One of the most notorious massacres was perpetrated by soldiers serving under Serbian General Ratko Mladić around the city of Srebrenica in July 1995. Serbian forces commanded by the general murdered about 8,000 Bosnians and buried them in mass graves in the course of a campaign of ethnic cleansing they were waging against Muslims in the area. Although the city was supposed to be under UN protection, when the massacre began UN troops did not intervene. Mladić was extradited to the International Court of Justice at The Hague in 2012, and is still on trial.

At the time, prominent Jewish organizations were calling for an immediate end to the genocide and shutting down the death camps. Not so the State of Israel. Outwardly it condemned the massacre, but behind the scenes was supplying weapons to the perpetrators and training their troops.

Attorney Mack and Professor Oron have gathered numerous testimonies about the Israeli arms supply to Serbia, which they presented in their petition. They provided evidence of such exports taking place long after the UN Security Council embargo went into effect in September 1991. The testimonies have been crossed-checked and are brought here as they were presented in the petition, with necessary abbreviations.

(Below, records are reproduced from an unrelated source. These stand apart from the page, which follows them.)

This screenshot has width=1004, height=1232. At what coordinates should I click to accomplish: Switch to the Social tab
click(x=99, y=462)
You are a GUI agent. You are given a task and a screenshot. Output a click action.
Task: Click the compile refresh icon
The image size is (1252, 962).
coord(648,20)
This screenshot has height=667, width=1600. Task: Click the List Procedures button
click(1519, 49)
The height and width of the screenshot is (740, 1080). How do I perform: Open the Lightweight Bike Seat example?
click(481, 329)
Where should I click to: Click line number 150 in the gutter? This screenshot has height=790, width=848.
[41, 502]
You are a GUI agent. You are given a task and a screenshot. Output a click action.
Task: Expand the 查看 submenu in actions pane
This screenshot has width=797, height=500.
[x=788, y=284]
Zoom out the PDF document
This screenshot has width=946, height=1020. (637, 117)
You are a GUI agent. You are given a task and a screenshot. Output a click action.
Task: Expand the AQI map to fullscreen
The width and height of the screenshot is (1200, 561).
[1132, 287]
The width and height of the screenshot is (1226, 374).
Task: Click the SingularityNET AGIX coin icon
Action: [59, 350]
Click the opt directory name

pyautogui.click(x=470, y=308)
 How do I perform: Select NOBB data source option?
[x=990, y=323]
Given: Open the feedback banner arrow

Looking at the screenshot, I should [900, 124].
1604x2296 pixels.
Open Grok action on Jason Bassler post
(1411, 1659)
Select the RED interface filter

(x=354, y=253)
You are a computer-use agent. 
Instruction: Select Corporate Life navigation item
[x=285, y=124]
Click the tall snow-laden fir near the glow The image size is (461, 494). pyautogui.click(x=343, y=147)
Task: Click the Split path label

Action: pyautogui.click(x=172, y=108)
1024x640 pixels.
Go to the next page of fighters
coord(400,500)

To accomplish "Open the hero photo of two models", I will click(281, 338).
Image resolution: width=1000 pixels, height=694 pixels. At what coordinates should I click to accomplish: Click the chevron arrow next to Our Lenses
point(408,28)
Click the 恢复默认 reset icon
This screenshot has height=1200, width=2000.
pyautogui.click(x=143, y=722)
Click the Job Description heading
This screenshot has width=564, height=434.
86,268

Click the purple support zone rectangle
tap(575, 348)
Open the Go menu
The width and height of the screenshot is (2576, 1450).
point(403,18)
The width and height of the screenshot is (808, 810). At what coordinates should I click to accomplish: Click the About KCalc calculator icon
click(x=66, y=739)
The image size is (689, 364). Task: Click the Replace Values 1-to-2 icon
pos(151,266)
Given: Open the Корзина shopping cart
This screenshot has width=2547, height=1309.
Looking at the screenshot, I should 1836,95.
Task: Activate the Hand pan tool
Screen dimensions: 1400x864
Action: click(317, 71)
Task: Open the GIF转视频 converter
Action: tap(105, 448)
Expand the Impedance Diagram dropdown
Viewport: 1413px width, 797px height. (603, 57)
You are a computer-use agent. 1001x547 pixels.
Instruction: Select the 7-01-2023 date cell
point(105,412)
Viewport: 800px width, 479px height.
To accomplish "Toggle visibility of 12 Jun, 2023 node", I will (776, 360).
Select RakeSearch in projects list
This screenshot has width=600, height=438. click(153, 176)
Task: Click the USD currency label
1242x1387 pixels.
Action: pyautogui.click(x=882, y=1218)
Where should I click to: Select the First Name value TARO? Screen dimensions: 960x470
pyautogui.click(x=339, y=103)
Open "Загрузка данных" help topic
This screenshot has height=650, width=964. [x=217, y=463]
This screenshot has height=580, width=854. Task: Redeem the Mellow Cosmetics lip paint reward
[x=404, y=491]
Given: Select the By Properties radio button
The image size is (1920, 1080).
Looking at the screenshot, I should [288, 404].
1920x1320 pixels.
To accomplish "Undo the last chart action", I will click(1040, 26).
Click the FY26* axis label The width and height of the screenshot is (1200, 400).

In 1992 a former senior official of the Serb Ministry of Defense published a book, The Serbian Army, in which she wrote about the arms deal between Israel and Serbia, signed about a month after the embargo: “One of the largest deals was made in October 1991. For obvious reasons, the deal with the Jews was not made public at the time.”

An Israeli who volunteered in a humanitarian organization in Bosnia at the time testified that in 1994 a UN officer asked him to look at the remains of 120 mm shell — with Hebrew writing on it — that exploded on the landing strip of the Sarajevo airfield. He also testified that he saw Serbs moving around in Bosnia carrying Uzi guns made in Israel.

In 1995 it was reported that Israeli arms dealers in collaboration with the French closed a deal to supply Serbia with LAW missiles. According to reports from 1992, a delegation of the Israeli Ministry of Defense came to Belgrade and signed an agreement to supply shells.

The same General Mladić who is now being prosecuted for war crimes and genocide, wrote in his journal that “from Israel — they proposed joint struggle against Islamist extremists. They offered to train our men in Greece and a free supply of sniper rifles.” A report prepared at the request of the Dutch government on the investigation of the Srebrenica events contains the following: “Belgrade considered Israel, Russia and Greece its best friends. In autumn 1991 Serbia closed a secret arms deal with Israel.”

In 1995 it was reported that Israeli arms dealers supplied weapons to VRS — the army of Republika Srpska, the Bosnian Serb Army. This supply must have been made with the knowledge of the Israeli government.

The Serbs were not the only party in this war to which the Israeli arms dealers tried to sell weapons. According to reports, there was also an attempt to make a deal with the anti-Semitic Croatian regime, which eventually fell through. The petition also presented reports by human rights activists about Israelis training the Serb army, and that the arms deal with the Serbs enabled Jews to leave Sarajevo, which was under siege.

While all of this was taking place in relative secrecy, at the public level the government of Israel lamely expressed its misgivings about the situation, as if this were some force majeure and not a manmade slaughter. In July 1994, then-Chairman of the Israeli Knesset’s Foreign Relations and Defense Committee MK Ori Or visited Belgrade and said: “Our memory is alive. We know what it means to live with boycotts. Every UN resolution against us has been taken with a two-thirds majority.” That year, Vice President of the US at the time, Al Gore, summoned the Israeli ambassador and warned Israel to desist from this cooperation.

Incidentally, in 2013 Israel had no problem extraditing to Bosnia-Herzegovina a citizen who immigrated to Israel seven years earlier and was wanted for suspicion of involvement in a massacre in Bosnia in 1995. In other words, at some point the state itself recognized the severity of the issue.